Start of Listed entries
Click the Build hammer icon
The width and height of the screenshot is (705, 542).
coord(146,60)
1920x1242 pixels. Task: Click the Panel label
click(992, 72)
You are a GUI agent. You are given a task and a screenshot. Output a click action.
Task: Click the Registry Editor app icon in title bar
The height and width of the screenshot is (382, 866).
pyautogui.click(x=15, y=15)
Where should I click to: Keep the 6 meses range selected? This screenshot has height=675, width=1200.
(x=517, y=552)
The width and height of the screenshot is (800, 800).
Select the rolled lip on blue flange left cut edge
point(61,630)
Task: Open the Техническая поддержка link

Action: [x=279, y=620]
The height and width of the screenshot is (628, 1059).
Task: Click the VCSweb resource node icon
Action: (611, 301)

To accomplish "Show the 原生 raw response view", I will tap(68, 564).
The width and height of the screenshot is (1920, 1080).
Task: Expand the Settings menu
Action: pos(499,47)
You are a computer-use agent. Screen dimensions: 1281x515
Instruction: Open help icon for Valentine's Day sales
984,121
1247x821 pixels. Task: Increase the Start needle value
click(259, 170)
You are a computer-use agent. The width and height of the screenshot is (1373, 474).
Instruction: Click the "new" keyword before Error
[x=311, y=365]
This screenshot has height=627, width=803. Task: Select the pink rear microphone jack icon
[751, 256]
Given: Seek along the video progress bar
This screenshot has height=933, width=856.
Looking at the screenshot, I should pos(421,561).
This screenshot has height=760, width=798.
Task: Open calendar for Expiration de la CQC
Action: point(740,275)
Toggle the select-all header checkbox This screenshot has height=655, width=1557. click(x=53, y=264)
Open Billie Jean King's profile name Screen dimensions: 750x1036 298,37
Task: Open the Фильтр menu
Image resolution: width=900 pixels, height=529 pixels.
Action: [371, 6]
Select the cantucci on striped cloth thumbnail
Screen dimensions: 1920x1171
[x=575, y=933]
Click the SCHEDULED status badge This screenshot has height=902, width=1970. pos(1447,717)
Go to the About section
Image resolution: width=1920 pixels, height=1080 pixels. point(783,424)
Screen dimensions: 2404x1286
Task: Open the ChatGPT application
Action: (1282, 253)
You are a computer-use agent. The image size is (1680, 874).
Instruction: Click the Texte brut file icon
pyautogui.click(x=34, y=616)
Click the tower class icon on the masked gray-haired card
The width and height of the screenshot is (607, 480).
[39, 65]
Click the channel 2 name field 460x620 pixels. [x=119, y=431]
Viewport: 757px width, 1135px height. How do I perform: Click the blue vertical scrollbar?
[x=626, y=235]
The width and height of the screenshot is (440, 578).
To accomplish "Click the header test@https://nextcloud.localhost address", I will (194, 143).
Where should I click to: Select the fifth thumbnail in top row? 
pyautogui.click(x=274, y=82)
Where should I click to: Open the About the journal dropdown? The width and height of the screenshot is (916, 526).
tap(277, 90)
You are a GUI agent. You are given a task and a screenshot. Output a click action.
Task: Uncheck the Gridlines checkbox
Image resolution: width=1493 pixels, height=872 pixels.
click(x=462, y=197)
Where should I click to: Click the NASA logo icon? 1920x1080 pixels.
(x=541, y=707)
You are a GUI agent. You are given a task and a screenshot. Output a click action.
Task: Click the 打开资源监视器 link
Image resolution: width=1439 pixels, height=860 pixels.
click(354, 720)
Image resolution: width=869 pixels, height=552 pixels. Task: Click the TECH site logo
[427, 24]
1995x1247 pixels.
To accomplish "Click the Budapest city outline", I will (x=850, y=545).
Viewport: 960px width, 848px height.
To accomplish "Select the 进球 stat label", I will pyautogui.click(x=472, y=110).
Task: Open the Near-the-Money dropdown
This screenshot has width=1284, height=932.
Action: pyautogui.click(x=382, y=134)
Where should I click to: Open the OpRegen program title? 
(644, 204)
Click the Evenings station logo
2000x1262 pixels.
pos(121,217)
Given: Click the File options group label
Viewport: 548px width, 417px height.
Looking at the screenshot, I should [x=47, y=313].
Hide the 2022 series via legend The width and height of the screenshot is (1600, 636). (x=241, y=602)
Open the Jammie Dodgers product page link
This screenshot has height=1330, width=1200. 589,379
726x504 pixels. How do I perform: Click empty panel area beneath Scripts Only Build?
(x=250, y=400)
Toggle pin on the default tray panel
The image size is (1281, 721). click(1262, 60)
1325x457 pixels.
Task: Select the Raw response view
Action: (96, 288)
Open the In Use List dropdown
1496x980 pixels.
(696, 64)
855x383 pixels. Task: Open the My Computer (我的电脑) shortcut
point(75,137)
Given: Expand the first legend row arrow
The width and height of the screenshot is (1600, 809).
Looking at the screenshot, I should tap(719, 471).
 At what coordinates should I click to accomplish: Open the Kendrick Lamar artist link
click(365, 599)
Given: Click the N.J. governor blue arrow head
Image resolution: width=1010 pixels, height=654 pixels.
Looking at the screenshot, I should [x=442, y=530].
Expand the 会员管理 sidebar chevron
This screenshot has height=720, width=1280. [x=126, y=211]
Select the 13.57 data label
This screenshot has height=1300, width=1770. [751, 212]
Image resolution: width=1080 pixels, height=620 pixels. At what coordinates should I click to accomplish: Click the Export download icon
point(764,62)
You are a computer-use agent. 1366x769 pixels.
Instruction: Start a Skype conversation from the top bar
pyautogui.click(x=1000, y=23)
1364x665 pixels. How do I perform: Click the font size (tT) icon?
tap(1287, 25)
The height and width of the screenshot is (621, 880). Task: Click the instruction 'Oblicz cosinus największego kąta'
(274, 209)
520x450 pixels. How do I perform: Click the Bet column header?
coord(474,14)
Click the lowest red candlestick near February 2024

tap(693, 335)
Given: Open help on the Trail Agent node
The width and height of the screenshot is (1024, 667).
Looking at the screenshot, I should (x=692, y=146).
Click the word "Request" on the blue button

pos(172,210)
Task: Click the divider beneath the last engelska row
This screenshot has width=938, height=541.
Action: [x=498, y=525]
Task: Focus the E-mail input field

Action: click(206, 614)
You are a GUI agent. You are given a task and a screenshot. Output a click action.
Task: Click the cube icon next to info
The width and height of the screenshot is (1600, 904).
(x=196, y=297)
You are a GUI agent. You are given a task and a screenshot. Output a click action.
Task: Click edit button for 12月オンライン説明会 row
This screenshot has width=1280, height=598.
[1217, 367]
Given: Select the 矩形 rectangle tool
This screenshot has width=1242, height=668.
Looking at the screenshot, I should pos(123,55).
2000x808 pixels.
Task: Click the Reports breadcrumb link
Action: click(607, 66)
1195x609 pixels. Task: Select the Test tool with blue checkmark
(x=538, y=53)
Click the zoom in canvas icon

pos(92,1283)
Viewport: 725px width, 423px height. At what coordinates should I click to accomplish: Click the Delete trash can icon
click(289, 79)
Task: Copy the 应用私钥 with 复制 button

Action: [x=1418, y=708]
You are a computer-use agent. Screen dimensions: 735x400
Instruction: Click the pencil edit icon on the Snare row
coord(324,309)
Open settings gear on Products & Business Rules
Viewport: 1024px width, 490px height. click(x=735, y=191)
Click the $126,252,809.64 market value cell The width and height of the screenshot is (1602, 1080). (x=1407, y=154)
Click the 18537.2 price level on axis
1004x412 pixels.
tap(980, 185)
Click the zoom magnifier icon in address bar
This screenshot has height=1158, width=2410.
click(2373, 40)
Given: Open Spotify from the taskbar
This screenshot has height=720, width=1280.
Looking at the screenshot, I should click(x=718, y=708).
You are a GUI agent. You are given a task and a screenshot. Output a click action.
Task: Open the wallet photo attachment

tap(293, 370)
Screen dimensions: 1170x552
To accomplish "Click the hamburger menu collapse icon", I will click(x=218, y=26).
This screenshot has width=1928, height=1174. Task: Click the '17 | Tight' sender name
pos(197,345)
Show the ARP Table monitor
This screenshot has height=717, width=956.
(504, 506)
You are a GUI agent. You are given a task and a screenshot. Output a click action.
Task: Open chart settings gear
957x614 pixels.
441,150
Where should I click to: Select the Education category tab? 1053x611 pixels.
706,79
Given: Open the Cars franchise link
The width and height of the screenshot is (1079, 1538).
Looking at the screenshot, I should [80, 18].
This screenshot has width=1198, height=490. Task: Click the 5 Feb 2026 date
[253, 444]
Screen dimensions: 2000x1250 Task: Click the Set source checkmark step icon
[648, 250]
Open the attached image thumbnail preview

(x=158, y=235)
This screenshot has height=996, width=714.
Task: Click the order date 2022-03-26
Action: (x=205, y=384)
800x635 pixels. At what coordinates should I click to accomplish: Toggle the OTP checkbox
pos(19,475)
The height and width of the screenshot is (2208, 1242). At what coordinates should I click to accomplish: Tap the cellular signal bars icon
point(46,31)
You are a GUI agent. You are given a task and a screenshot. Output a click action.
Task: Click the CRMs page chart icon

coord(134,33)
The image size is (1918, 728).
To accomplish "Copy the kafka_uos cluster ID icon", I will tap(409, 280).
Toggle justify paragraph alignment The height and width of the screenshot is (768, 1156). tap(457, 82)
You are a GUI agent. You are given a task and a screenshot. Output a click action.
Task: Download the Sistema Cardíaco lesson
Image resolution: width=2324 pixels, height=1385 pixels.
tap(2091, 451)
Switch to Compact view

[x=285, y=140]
End of Listed entries
_Exercise details_: Please rewrite the listing from its first line through the line containing "point(61,630)", swapping "screenshot" for "screen capture" and keeping everything else the same.

_Complete answer_:
Click the Build hammer icon
The width and height of the screen capture is (705, 542).
coord(146,60)
1920x1242 pixels. Task: Click the Panel label
click(992, 72)
You are a GUI agent. You are given a task and a screen capture. Output a click action.
Task: Click the Registry Editor app icon in title bar
The height and width of the screen capture is (382, 866).
pyautogui.click(x=15, y=15)
Where should I click to: Keep the 6 meses range selected? This screen capture has height=675, width=1200.
(x=517, y=552)
The width and height of the screen capture is (800, 800).
Select the rolled lip on blue flange left cut edge
point(61,630)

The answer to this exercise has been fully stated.